What’s more, as the former restaurant critic for the Times, Bruni can’t be brushed aside as a neo-Prohibitionist by the alcohol industry PR machine.
Bruni’s full piece
is available here: http://www.nytimes.com/2012/02/19/opinion/sunday/bruni-whitney-houston-and-alcohols-toll.html
Lessons on Bingeing from Buffalo
In an editorial for the Buffalo News, Megan Kunecki, Community Educator for the Erie County Council for the Prevention of Alcohol and Substance Abuse (ECCPASA) makes several important points about adult binge drinking in Western New York and the rest of NYS.
Three points that particularly stand out:
1) Forget the stereotypes: Binge drinking is not a “poor person’s problem”
The income group containing the most binge drinkers, at 20.2 percent, is those whose annual income is more than $75,000. However, the income group that binge drinking affects most often is those who make less than $25,000 a year.
This means that the contention made by alcohol interests and their allies – that alcohol taxes are unfairly regressive – is neither accurate nor honest. Wealthier people are more likely to binge drink, while low-income people are often forced to bear the brunt of alcohol-related harm due to the concentration of alcohol outlets in the most deprived neighborhoods and other factors.
2) The data demand a closer look
Although New York State wasn’t recognized as one of the highest states in terms of percentage of adults who binge drink, it doesn’t mean it’s not a problem here. The CDC study identifies a percentage ranging from 18.7 percent to 25.6 percent as having the highest proportion of binge drinkers per state. A study by Excellus BlueCross BlueShield found that the Western New York region has about a 22 percent binge drinking rate. When comparing the CDC data to the data here in Western New York, we would fall under the ‘high binge drinking’ category.

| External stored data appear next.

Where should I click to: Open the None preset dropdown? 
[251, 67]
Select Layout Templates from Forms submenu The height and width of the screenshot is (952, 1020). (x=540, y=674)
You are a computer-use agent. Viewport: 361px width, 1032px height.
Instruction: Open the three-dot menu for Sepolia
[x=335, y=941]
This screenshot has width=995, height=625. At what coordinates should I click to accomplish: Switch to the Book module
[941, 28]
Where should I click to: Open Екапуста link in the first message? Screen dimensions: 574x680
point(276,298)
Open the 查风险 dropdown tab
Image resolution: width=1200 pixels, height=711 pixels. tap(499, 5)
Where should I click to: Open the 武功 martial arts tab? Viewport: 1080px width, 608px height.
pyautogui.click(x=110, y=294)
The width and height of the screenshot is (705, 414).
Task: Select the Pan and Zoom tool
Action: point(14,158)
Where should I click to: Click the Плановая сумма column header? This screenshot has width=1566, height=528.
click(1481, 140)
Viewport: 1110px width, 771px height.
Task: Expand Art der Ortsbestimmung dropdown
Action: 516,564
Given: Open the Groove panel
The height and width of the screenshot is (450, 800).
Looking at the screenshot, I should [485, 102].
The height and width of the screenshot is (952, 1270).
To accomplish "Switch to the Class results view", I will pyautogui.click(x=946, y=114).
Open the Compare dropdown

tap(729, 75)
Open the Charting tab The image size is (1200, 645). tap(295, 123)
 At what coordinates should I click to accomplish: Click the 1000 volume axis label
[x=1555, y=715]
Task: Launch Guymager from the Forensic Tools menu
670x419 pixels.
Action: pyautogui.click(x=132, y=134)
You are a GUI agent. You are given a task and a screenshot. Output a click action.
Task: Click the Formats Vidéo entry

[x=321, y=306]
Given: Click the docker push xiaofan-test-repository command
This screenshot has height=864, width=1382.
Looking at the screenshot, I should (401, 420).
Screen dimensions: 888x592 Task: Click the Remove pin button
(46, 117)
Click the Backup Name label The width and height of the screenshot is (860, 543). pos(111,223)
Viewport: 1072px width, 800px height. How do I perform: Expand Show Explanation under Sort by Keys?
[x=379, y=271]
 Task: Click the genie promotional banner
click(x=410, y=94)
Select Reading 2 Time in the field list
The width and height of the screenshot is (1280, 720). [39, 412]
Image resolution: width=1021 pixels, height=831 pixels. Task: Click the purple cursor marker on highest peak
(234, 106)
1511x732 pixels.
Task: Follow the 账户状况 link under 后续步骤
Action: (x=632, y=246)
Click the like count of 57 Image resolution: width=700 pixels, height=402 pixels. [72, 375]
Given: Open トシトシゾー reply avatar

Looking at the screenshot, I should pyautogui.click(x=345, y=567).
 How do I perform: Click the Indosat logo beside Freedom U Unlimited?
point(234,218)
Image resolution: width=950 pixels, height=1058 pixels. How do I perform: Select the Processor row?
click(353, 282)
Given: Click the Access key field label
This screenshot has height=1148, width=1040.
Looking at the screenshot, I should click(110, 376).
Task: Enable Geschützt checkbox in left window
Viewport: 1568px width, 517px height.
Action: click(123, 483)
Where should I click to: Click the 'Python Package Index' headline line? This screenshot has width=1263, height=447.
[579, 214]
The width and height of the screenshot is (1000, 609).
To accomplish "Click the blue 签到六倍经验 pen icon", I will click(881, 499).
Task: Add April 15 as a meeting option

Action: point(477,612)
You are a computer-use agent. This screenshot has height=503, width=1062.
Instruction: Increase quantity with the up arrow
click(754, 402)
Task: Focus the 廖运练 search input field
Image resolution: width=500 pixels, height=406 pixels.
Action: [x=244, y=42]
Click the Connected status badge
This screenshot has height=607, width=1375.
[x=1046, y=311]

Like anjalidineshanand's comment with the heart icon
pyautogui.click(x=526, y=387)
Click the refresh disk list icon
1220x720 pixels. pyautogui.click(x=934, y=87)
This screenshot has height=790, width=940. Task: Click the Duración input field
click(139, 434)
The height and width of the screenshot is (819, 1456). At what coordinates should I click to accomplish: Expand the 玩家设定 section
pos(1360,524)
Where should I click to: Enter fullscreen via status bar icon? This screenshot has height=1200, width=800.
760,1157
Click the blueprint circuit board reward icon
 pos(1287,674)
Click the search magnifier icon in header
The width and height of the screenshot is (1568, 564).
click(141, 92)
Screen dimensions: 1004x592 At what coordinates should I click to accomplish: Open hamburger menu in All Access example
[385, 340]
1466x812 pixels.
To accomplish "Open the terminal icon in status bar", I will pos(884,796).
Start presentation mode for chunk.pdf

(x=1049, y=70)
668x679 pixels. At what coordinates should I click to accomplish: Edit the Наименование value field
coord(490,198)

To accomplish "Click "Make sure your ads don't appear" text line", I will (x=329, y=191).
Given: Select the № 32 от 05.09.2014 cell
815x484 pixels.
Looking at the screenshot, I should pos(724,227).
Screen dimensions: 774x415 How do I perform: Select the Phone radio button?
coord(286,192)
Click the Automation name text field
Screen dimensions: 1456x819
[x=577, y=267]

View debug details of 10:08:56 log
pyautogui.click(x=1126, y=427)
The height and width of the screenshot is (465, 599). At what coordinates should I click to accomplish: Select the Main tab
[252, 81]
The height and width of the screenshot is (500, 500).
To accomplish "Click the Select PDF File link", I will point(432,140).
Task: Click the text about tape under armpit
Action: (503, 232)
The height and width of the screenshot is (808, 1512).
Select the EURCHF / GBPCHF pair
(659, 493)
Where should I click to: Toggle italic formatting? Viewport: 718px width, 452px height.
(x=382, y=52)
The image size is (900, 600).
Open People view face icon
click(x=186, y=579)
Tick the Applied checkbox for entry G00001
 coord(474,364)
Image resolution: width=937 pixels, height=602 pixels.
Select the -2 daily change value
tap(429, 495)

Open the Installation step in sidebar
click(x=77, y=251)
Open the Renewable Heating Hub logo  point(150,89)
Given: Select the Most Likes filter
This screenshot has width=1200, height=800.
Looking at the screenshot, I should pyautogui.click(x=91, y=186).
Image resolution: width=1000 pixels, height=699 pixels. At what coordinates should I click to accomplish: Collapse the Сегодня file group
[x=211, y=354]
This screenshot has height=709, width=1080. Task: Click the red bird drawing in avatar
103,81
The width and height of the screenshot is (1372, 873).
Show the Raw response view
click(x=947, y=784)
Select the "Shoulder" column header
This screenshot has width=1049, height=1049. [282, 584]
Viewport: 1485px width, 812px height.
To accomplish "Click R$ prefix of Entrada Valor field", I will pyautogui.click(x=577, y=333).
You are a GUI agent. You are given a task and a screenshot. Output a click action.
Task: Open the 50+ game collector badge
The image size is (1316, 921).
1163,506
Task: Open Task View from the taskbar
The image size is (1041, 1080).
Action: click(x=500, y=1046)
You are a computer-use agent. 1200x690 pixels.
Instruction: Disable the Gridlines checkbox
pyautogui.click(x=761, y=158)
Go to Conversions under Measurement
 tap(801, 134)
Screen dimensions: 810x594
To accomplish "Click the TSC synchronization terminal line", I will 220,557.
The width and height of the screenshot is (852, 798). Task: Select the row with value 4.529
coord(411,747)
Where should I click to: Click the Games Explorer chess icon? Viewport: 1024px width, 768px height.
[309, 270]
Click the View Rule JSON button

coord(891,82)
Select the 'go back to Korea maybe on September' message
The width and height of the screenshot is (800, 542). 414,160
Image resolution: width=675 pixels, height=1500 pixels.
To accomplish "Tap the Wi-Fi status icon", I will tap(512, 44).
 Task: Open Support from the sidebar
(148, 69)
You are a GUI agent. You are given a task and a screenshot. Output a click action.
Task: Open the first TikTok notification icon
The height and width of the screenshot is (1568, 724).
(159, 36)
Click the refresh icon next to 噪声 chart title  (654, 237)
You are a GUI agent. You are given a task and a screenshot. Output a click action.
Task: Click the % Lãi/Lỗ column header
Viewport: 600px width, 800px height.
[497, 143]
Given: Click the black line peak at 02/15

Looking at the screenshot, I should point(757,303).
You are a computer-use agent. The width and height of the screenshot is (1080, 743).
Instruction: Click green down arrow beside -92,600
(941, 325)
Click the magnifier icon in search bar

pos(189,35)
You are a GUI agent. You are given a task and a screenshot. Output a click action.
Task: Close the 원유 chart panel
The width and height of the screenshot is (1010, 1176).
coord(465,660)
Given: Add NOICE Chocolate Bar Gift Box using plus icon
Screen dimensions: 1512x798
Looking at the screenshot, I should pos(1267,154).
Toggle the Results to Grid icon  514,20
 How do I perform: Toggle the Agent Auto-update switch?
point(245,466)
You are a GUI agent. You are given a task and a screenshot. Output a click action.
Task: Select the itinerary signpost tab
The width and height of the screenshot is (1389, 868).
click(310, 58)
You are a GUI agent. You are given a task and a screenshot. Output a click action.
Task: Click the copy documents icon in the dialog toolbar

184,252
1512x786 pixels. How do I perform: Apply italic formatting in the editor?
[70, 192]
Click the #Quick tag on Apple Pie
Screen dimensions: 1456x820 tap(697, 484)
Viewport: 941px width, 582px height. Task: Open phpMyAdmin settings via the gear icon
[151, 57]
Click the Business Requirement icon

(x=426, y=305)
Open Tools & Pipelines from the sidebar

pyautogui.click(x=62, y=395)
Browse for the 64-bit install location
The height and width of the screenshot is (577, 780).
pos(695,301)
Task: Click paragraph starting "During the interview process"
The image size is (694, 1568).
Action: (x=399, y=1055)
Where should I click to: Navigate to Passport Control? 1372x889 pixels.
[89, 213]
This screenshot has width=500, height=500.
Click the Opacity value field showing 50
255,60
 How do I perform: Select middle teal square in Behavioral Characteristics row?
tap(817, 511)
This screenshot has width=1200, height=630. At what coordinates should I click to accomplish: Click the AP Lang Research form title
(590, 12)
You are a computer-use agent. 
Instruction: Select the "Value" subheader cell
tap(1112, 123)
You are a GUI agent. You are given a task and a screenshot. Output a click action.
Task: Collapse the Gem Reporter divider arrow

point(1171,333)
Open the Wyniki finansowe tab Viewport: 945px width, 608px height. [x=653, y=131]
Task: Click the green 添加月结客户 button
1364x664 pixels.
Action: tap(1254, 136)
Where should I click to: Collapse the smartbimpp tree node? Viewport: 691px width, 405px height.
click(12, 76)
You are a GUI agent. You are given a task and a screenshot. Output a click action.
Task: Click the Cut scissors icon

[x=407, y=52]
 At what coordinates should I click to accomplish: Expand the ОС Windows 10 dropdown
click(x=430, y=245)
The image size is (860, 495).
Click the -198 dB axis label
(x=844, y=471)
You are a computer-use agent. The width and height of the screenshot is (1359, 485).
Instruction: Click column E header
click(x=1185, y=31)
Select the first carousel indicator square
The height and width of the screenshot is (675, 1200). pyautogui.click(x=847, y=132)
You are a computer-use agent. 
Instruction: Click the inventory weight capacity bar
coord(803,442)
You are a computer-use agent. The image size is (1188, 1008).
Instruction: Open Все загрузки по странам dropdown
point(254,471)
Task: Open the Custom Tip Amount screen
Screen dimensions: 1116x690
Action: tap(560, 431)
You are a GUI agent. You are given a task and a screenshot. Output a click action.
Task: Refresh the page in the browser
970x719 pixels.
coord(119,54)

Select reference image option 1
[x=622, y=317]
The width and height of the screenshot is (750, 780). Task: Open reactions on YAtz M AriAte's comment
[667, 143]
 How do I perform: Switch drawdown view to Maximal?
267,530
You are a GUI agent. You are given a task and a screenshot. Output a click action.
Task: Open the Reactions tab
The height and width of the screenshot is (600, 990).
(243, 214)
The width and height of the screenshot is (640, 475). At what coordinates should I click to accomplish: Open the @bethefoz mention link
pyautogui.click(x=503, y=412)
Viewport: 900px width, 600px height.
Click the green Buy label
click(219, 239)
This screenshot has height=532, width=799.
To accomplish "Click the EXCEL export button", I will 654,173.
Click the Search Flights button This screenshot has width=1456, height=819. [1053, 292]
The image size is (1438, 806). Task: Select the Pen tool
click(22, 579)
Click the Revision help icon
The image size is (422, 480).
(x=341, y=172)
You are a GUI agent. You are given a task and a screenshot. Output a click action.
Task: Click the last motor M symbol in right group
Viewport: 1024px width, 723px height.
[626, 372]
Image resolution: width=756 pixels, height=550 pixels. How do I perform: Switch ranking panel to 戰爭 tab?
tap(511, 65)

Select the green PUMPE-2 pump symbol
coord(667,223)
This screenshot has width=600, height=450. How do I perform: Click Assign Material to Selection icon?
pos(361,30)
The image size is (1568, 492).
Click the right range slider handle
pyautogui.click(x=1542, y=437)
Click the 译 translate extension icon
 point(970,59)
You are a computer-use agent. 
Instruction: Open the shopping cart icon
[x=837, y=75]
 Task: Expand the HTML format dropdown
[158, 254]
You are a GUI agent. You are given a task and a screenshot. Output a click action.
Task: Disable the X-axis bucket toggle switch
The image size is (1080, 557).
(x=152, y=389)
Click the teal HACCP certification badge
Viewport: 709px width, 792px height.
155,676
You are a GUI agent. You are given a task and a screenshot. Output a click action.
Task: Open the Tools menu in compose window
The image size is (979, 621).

If we look only at NYS averages we miss the fact that some areas – most notably large swaths of Western NY and the North Country – are closer to high-binge states (such as those in New England and the Upper Midwest) in their binge drinking rates.
3) It’s time for full-cost accounting on alcohol
Binge drinking, or drinking at all, might not seem like a problem or cause for concern to many people, but when data suggests that each year 80,000 Americans die because of alcohol, or that that drinking costs an already-suffering economy $223.5 billion, we all should be concerned.
Many times our notions of economic development are short-sighted at best, self-defeating at worst. Unless we carefully analyze the health impacts of our policy decisions, we actually risk making the economic conditions of our neighborhoods worse. Considering the role of excessive alcohol consumption in chronic diseases and admissions to Level-1 Trauma centers, and the burden of Medicaid costs on state and county budgets, we can’t afford get-rich-quick schemes which threaten the health and safety of our communities.